Authenticated users manage 2FA with the TwoFactorManager component:

blade
<livewire:application.portal.auth.two-factor-manager />

It walks the user through enabling (QR code + manual key), confirming with a code, viewing/regenerating recovery codes, and disabling.

Styling. The component renders the package view qore-frontend::application.portal.livewire.auth.two-factor-manager. Override it without touching the package by creating resources/views/vendor/qore-frontend/application/portal/livewire/auth/two-factor-manager.blade.php — keep the wire:click / wire:model bindings, restyle the markup around them.

2FA management shares the same password-confirmation gate as passkeys. When fortify.confirm_password is true, the /account/security page (which embeds both managers via the ConfirmPassword middleware) requires a recent password confirmation before either can be used.

Mandatory 2FA

An application can require every user to enrol 2FA before using the portal. Enable it per application:

php
// config/portal.php
'fortify' => [
    'require_two_factor' => true,
],

The RequireTwoFactor middleware self-gates on this flag (a no-op when false), so attach it once to your authenticated route group — the scaffolded portal already adds it to the verified group:

php
use QoreWorksBusiness\QoreFrontend\Integrations\Portal\Http\Middleware\Auth\RequireTwoFactor;

Route::group(['middleware' => array_filter([
    'qore-portal-auth',
    'qore-portal-verified',
    RequireTwoFactor::class,
])], function (): void {
    // dashboard, account pages, ...
});

When enabled, an authenticated user whose two_factor_confirmed_at is null is redirected to the two-factor.setup route (registered by twoFactorRoutes()), which renders the TwoFactorManager enrolment screen. Once they confirm a code, navigation resumes. The setup, logout, challenge and password-confirm routes are intentionally not gated, so a user is never trapped. A passkey does not satisfy this requirement — TOTP enrolment is required.

Remember this device

By default a successful 2FA challenge trusts the browser for 30 days (fortify.two_factor_remember_days), so the user is not asked for a code on every login. Set the value to 0 to challenge on every login.

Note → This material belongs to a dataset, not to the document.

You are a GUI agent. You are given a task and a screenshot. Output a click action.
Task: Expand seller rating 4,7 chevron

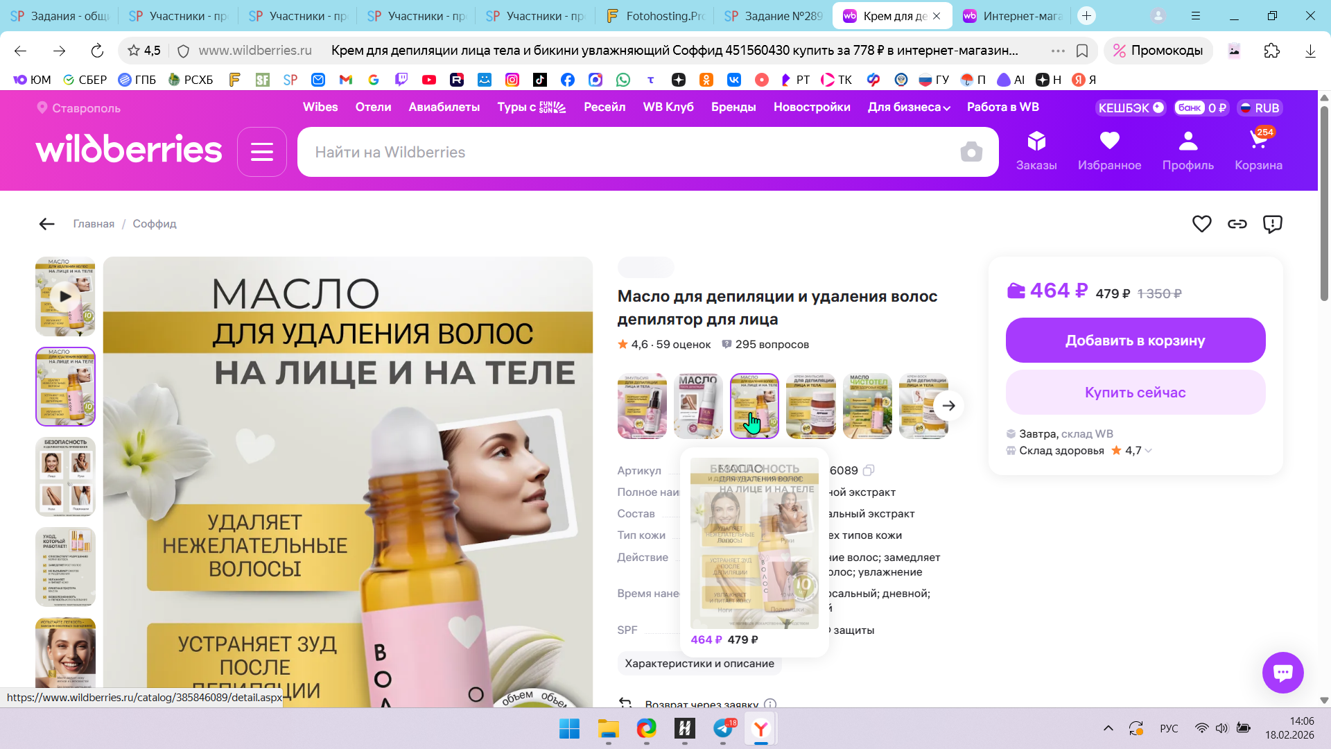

How it works: on a successful challenge a random token is stored hashed in the two_factor_trusted_devices table and dropped as an encrypted, HttpOnly cookie. The login pipeline (RedirectIfTwoFactorAuthenticatable) skips the challenge when a non-expired trusted-device cookie matches. Trusted devices are wiped when the user disables 2FA or resets their password (a reset may follow a compromise). Laravel's "remember me" only persists the session — it does not skip 2FA; this trusted-device mechanism is what does.